This last week my students wrote an essay taking a position on whether television has had a positive effect on presidential elections. I came across this post by Roy Peter Clark from the Poynter Institute that speaks to this well. In it he cites Edward R. Murrow, Aldous Huxley, and Thomas Jefferson among others. It's amazing how timely these thoughts are as we are bombarded with stories about image and our current presidential candidates:
Here's Murrow: "A society of the wise does not need television. Democracy, I suggest, cannot do its work well without it. Supposing that freedom is more important than safety, then the tyranny of the wise is only less objectionable than the tyranny of the unwise. The choice we face is between a despotism of the ruthlessly ambitious, not of the wise, and of an intelligent democracy." In other words, citizens need to develop a form of critical literacy that allows them to encounter the political words and images on the television screen and not just see them, but see through them.

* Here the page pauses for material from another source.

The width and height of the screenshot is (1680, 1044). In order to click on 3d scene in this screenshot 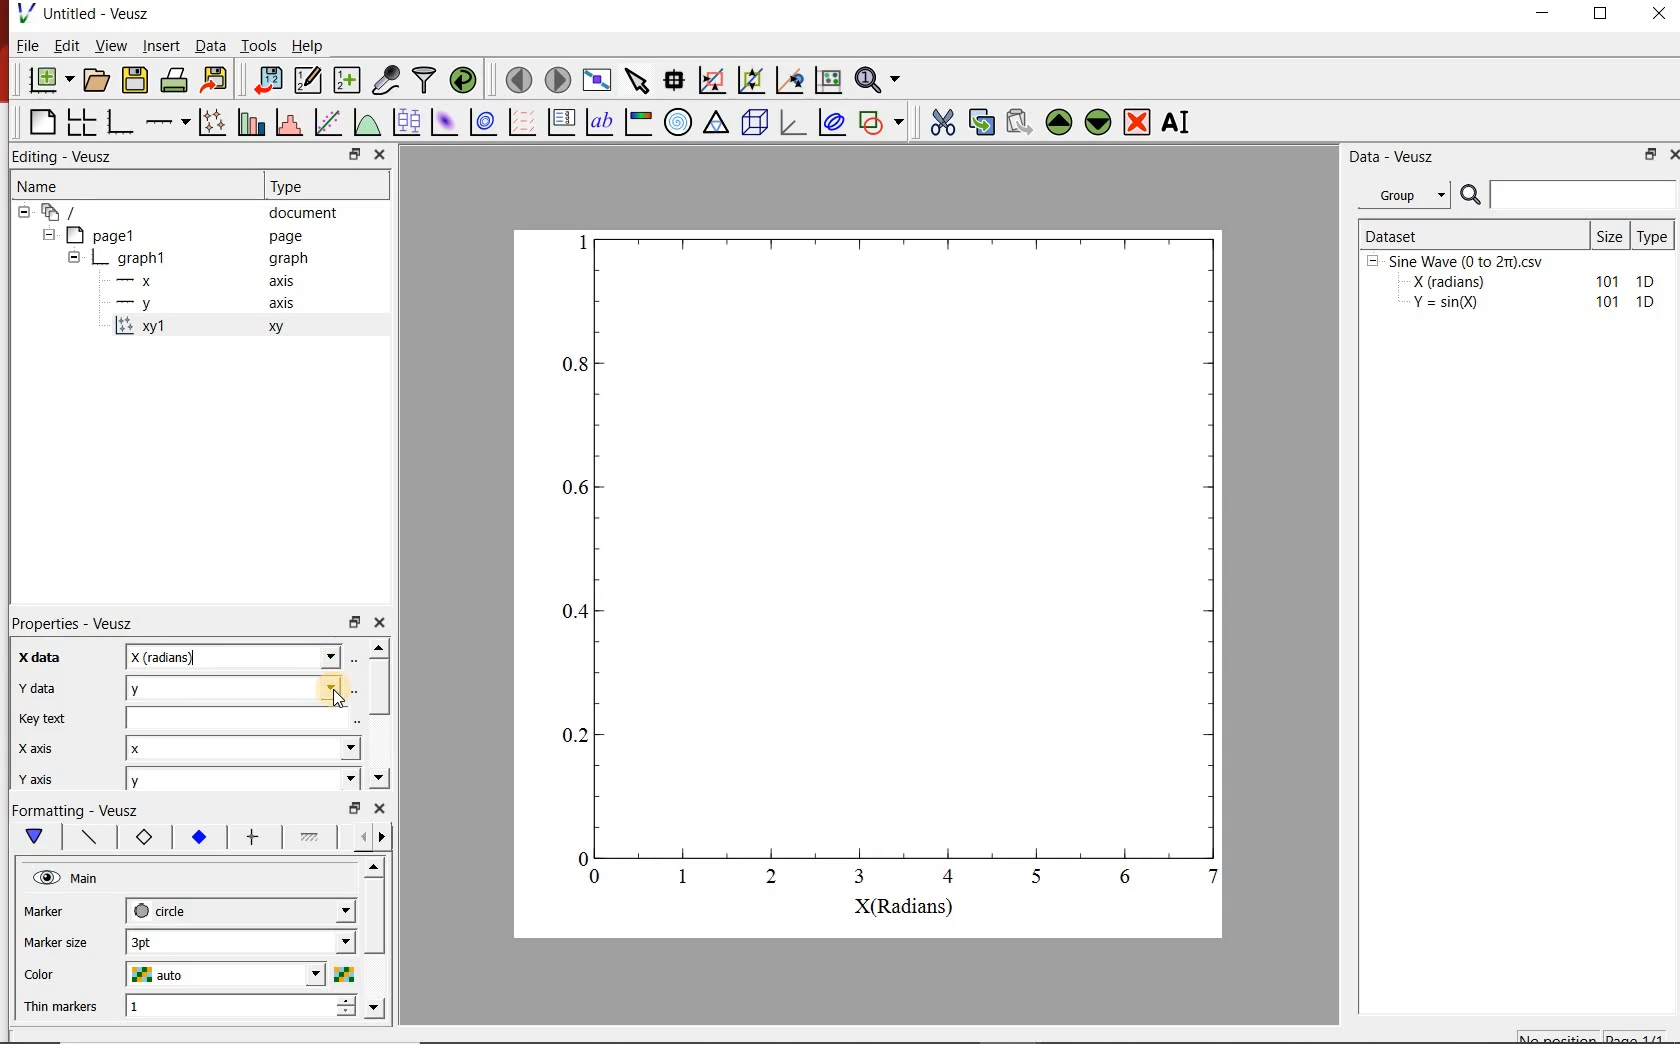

Poynter Online - Writing Tools
It's not television, per se, that's the problem. It's what we do with it ... or rather what we don't do with it, that we won't often take the time to be critical consumers. That's the same for technology in general. I'm trying not to be skeptical, but it looks as if tomorrow's Frontline (Growing Up Online) might be another doom and gloom look at new media tools. Hopefully there will be a range of opinions.As in so many things, education is the answer.